### DATA IN THIS EXERCISE

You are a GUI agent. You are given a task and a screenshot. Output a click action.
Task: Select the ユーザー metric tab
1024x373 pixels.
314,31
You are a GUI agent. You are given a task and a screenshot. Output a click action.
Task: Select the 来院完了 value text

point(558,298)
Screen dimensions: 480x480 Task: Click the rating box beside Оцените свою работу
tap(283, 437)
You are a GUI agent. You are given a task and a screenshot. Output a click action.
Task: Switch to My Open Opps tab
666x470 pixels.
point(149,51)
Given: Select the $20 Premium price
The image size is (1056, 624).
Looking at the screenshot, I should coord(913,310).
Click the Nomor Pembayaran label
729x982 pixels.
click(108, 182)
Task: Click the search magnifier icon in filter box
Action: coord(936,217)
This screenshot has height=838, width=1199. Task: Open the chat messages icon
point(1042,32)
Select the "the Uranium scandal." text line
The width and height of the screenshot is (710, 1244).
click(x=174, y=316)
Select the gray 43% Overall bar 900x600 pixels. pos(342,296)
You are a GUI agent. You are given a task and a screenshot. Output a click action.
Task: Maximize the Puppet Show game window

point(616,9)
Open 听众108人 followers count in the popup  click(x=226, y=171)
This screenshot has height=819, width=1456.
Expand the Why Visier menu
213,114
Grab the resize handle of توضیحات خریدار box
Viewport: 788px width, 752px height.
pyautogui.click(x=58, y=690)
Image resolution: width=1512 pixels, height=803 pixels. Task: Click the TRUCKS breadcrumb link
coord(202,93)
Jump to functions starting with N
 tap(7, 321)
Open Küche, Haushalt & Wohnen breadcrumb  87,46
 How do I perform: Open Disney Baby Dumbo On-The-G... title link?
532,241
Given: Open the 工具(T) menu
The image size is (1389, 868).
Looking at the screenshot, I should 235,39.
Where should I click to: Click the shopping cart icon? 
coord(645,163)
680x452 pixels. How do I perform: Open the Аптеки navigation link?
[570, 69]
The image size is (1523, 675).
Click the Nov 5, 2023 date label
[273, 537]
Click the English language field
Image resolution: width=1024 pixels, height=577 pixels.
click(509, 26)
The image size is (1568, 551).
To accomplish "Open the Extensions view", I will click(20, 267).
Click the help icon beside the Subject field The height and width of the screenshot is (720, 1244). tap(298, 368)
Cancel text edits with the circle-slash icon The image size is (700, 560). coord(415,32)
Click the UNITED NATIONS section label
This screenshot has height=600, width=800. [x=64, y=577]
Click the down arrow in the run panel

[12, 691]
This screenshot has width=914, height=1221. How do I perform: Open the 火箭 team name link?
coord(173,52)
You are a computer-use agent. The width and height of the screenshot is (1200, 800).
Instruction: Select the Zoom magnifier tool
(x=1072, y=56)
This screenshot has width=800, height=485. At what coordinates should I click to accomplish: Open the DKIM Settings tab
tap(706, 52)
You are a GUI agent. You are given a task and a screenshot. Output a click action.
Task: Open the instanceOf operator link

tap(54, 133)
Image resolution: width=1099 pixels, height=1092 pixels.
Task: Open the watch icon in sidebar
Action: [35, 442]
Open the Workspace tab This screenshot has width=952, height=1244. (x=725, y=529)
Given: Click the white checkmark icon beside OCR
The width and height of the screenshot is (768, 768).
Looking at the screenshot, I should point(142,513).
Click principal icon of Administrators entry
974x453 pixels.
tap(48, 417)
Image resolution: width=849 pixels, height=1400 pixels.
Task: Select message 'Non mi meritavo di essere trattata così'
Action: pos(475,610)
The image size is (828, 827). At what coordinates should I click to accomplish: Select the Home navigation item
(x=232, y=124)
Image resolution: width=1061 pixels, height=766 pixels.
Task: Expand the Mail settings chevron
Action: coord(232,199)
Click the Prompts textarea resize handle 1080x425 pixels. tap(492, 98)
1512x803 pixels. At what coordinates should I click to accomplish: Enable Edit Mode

######

[EXERCISE DESCRIPTION] Rename "GUI agent" to "screen assistant" everywhere it occurs in the data above, and leave the rest of the lines unchanged.

[SOLUTION TO THE PROBLEM]
You are a screen assistant. You are given a task and a screenshot. Output a click action.
Task: Select the ユーザー metric tab
1024x373 pixels.
314,31
You are a screen assistant. You are given a task and a screenshot. Output a click action.
Task: Select the 来院完了 value text

point(558,298)
Screen dimensions: 480x480 Task: Click the rating box beside Оцените свою работу
tap(283, 437)
You are a screen assistant. You are given a task and a screenshot. Output a click action.
Task: Switch to My Open Opps tab
666x470 pixels.
point(149,51)
Given: Select the $20 Premium price
The image size is (1056, 624).
Looking at the screenshot, I should coord(913,310).
Click the Nomor Pembayaran label
729x982 pixels.
click(108, 182)
Task: Click the search magnifier icon in filter box
Action: coord(936,217)
This screenshot has height=838, width=1199. Task: Open the chat messages icon
point(1042,32)
Select the "the Uranium scandal." text line
The width and height of the screenshot is (710, 1244).
click(x=174, y=316)
Select the gray 43% Overall bar 900x600 pixels. pos(342,296)
You are a screen assistant. You are given a task and a screenshot. Output a click action.
Task: Maximize the Puppet Show game window

point(616,9)
Open 听众108人 followers count in the popup  click(x=226, y=171)
This screenshot has height=819, width=1456.
Expand the Why Visier menu
213,114
Grab the resize handle of توضیحات خریدار box
Viewport: 788px width, 752px height.
pyautogui.click(x=58, y=690)
Image resolution: width=1512 pixels, height=803 pixels. Task: Click the TRUCKS breadcrumb link
coord(202,93)
Jump to functions starting with N
 tap(7, 321)
Open Küche, Haushalt & Wohnen breadcrumb  87,46
 How do I perform: Open Disney Baby Dumbo On-The-G... title link?
532,241
Given: Open the 工具(T) menu
The image size is (1389, 868).
Looking at the screenshot, I should 235,39.
Where should I click to: Click the shopping cart icon? 
coord(645,163)
680x452 pixels. How do I perform: Open the Аптеки navigation link?
[570, 69]
The image size is (1523, 675).
Click the Nov 5, 2023 date label
[273, 537]
Click the English language field
Image resolution: width=1024 pixels, height=577 pixels.
click(509, 26)
The image size is (1568, 551).
To accomplish "Open the Extensions view", I will click(20, 267).
Click the help icon beside the Subject field The height and width of the screenshot is (720, 1244). tap(298, 368)
Cancel text edits with the circle-slash icon The image size is (700, 560). coord(415,32)
Click the UNITED NATIONS section label
This screenshot has height=600, width=800. [x=64, y=577]
Click the down arrow in the run panel

[12, 691]
This screenshot has width=914, height=1221. How do I perform: Open the 火箭 team name link?
coord(173,52)
You are a computer-use agent. The width and height of the screenshot is (1200, 800).
Instruction: Select the Zoom magnifier tool
(x=1072, y=56)
This screenshot has width=800, height=485. At what coordinates should I click to accomplish: Open the DKIM Settings tab
tap(706, 52)
You are a screen assistant. You are given a task and a screenshot. Output a click action.
Task: Open the instanceOf operator link

tap(54, 133)
Image resolution: width=1099 pixels, height=1092 pixels.
Task: Open the watch icon in sidebar
Action: [35, 442]
Open the Workspace tab This screenshot has width=952, height=1244. (x=725, y=529)
Given: Click the white checkmark icon beside OCR
The width and height of the screenshot is (768, 768).
Looking at the screenshot, I should point(142,513).
Click principal icon of Administrators entry
974x453 pixels.
tap(48, 417)
Image resolution: width=849 pixels, height=1400 pixels.
Task: Select message 'Non mi meritavo di essere trattata così'
Action: pos(475,610)
The image size is (828, 827). At what coordinates should I click to accomplish: Select the Home navigation item
(x=232, y=124)
Image resolution: width=1061 pixels, height=766 pixels.
Task: Expand the Mail settings chevron
Action: coord(232,199)
Click the Prompts textarea resize handle 1080x425 pixels. tap(492, 98)
1512x803 pixels. At what coordinates should I click to accomplish: Enable Edit Mode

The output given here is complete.